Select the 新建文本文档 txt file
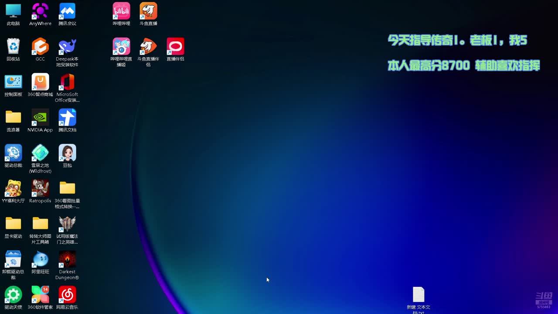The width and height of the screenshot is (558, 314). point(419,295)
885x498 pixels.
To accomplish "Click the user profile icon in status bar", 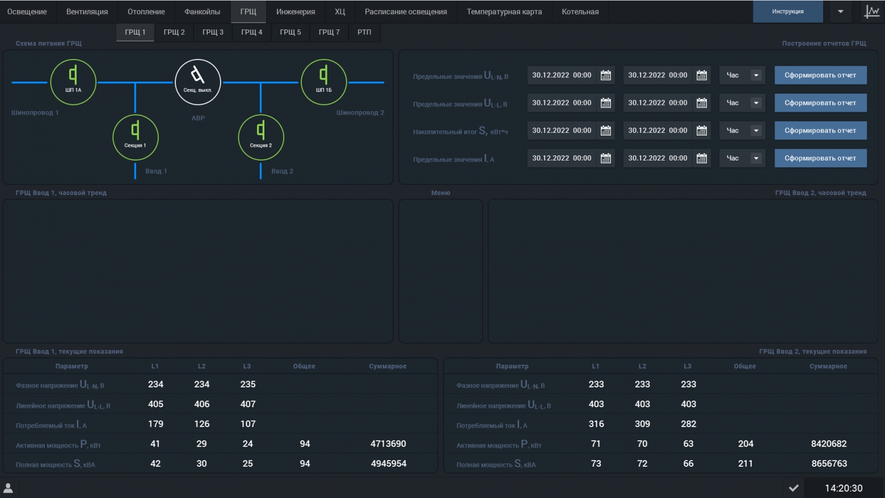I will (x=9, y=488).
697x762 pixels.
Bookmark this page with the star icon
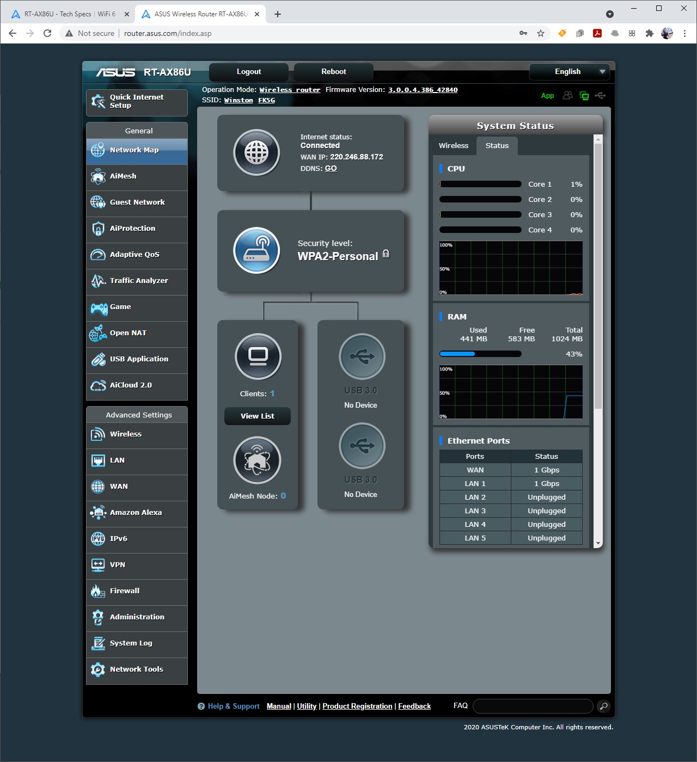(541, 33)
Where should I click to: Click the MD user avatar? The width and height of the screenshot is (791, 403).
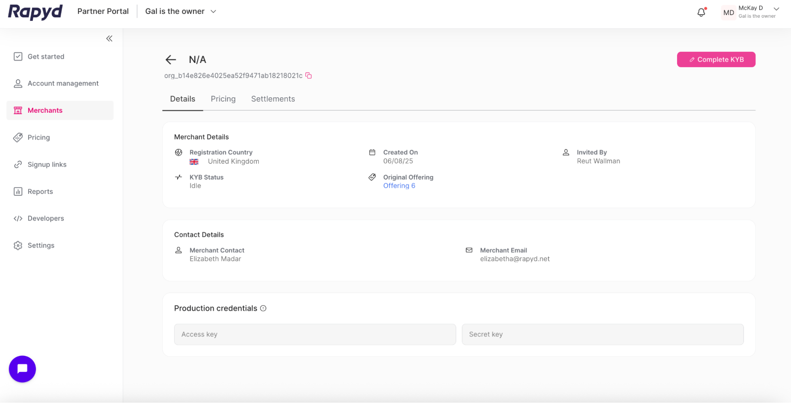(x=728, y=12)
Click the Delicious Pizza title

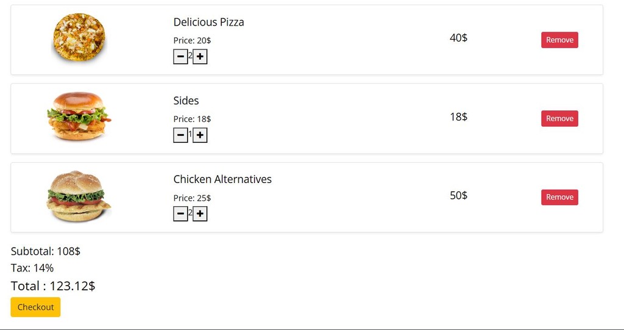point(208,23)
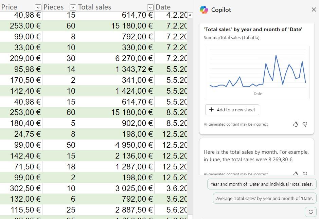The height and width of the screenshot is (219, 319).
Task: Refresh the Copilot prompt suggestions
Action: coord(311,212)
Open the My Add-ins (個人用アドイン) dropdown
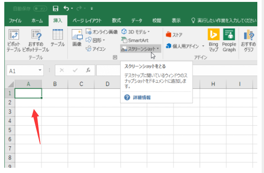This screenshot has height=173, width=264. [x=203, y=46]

——

Task instructions → Beginning with the line that holds "Bookmark this page with the star icon", return each line through the end of the records above exactly. Do not include pictures.

Response to the task →
Bookmark this page with the star icon
(541, 33)
Where should I click to: Click the MD user avatar? The width and height of the screenshot is (791, 403).
(x=728, y=12)
Click the Delicious Pizza title

point(208,23)
The height and width of the screenshot is (219, 319).
Task: Refresh the Copilot prompt suggestions
Action: coord(311,212)
Open the My Add-ins (個人用アドイン) dropdown
This screenshot has height=173, width=264. [x=203, y=46]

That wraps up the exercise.